▸ Problem details:
An identical copy of the records below is the expected result.
+++ Working data
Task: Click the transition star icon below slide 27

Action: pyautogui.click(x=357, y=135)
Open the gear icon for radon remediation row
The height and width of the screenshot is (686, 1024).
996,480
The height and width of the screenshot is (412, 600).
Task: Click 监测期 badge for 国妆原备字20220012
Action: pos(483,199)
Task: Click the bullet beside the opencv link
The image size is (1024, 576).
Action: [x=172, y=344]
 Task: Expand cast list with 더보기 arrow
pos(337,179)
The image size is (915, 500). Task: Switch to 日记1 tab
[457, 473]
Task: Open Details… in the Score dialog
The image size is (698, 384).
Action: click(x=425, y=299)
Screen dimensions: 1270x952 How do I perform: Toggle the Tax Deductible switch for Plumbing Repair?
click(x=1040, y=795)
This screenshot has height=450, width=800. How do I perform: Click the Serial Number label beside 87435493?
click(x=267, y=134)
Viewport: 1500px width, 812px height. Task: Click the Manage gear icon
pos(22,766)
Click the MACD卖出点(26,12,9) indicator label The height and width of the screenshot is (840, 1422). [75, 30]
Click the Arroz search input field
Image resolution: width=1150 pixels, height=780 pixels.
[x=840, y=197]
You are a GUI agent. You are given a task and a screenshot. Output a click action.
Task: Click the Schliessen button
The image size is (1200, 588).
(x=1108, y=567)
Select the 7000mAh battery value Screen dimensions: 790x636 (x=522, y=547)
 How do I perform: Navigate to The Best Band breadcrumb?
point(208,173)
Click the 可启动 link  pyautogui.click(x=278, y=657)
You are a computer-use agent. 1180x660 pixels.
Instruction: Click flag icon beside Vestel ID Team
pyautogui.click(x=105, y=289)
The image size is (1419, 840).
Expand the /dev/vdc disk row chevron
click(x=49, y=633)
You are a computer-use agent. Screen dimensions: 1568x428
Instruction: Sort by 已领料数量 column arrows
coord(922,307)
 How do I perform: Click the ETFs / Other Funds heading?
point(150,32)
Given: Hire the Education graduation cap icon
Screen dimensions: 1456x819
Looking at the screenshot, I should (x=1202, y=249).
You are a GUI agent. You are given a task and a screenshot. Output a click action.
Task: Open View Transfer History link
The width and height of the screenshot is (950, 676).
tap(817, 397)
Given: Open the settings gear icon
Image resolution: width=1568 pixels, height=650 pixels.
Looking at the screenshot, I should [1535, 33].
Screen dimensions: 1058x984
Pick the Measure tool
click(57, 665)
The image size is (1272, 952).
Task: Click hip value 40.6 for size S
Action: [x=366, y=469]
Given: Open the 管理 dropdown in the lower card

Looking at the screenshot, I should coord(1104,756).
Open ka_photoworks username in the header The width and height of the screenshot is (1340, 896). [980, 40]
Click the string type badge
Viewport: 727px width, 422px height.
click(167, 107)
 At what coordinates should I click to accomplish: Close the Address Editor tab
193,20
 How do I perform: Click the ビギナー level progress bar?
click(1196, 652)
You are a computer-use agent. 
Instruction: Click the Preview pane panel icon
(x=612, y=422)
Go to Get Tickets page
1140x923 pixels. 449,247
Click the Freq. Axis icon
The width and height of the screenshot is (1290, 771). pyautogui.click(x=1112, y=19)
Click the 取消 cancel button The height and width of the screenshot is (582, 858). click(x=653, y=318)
++++++
▸ Answer space:
Task: Click the transition star icon below slide 27

Action: pyautogui.click(x=357, y=135)
Open the gear icon for radon remediation row
The height and width of the screenshot is (686, 1024).
996,480
The height and width of the screenshot is (412, 600).
Task: Click 监测期 badge for 国妆原备字20220012
Action: pos(483,199)
Task: Click the bullet beside the opencv link
The image size is (1024, 576).
Action: [x=172, y=344]
 Task: Expand cast list with 더보기 arrow
pos(337,179)
The image size is (915, 500). Task: Switch to 日记1 tab
[457, 473]
Task: Open Details… in the Score dialog
The image size is (698, 384).
Action: click(x=425, y=299)
Screen dimensions: 1270x952 How do I perform: Toggle the Tax Deductible switch for Plumbing Repair?
click(x=1040, y=795)
This screenshot has height=450, width=800. How do I perform: Click the Serial Number label beside 87435493?
click(x=267, y=134)
Viewport: 1500px width, 812px height. Task: Click the Manage gear icon
pos(22,766)
Click the MACD卖出点(26,12,9) indicator label The height and width of the screenshot is (840, 1422). [75, 30]
Click the Arroz search input field
Image resolution: width=1150 pixels, height=780 pixels.
[x=840, y=197]
You are a GUI agent. You are given a task and a screenshot. Output a click action.
Task: Click the Schliessen button
The image size is (1200, 588).
(x=1108, y=567)
Select the 7000mAh battery value Screen dimensions: 790x636 (x=522, y=547)
 How do I perform: Navigate to The Best Band breadcrumb?
point(208,173)
Click the 可启动 link  pyautogui.click(x=278, y=657)
You are a computer-use agent. 1180x660 pixels.
Instruction: Click flag icon beside Vestel ID Team
pyautogui.click(x=105, y=289)
The image size is (1419, 840).
Expand the /dev/vdc disk row chevron
click(x=49, y=633)
You are a computer-use agent. Screen dimensions: 1568x428
Instruction: Sort by 已领料数量 column arrows
coord(922,307)
 How do I perform: Click the ETFs / Other Funds heading?
point(150,32)
Given: Hire the Education graduation cap icon
Screen dimensions: 1456x819
Looking at the screenshot, I should (x=1202, y=249).
You are a GUI agent. You are given a task and a screenshot. Output a click action.
Task: Open View Transfer History link
The width and height of the screenshot is (950, 676).
tap(817, 397)
Given: Open the settings gear icon
Image resolution: width=1568 pixels, height=650 pixels.
Looking at the screenshot, I should [1535, 33].
Screen dimensions: 1058x984
Pick the Measure tool
click(57, 665)
The image size is (1272, 952).
Task: Click hip value 40.6 for size S
Action: [x=366, y=469]
Given: Open the 管理 dropdown in the lower card

Looking at the screenshot, I should coord(1104,756).
Open ka_photoworks username in the header The width and height of the screenshot is (1340, 896). [980, 40]
Click the string type badge
Viewport: 727px width, 422px height.
click(167, 107)
 At what coordinates should I click to accomplish: Close the Address Editor tab
193,20
 How do I perform: Click the ビギナー level progress bar?
click(1196, 652)
You are a computer-use agent. 
Instruction: Click the Preview pane panel icon
(x=612, y=422)
Go to Get Tickets page
1140x923 pixels. 449,247
Click the Freq. Axis icon
The width and height of the screenshot is (1290, 771). pyautogui.click(x=1112, y=19)
Click the 取消 cancel button The height and width of the screenshot is (582, 858). click(x=653, y=318)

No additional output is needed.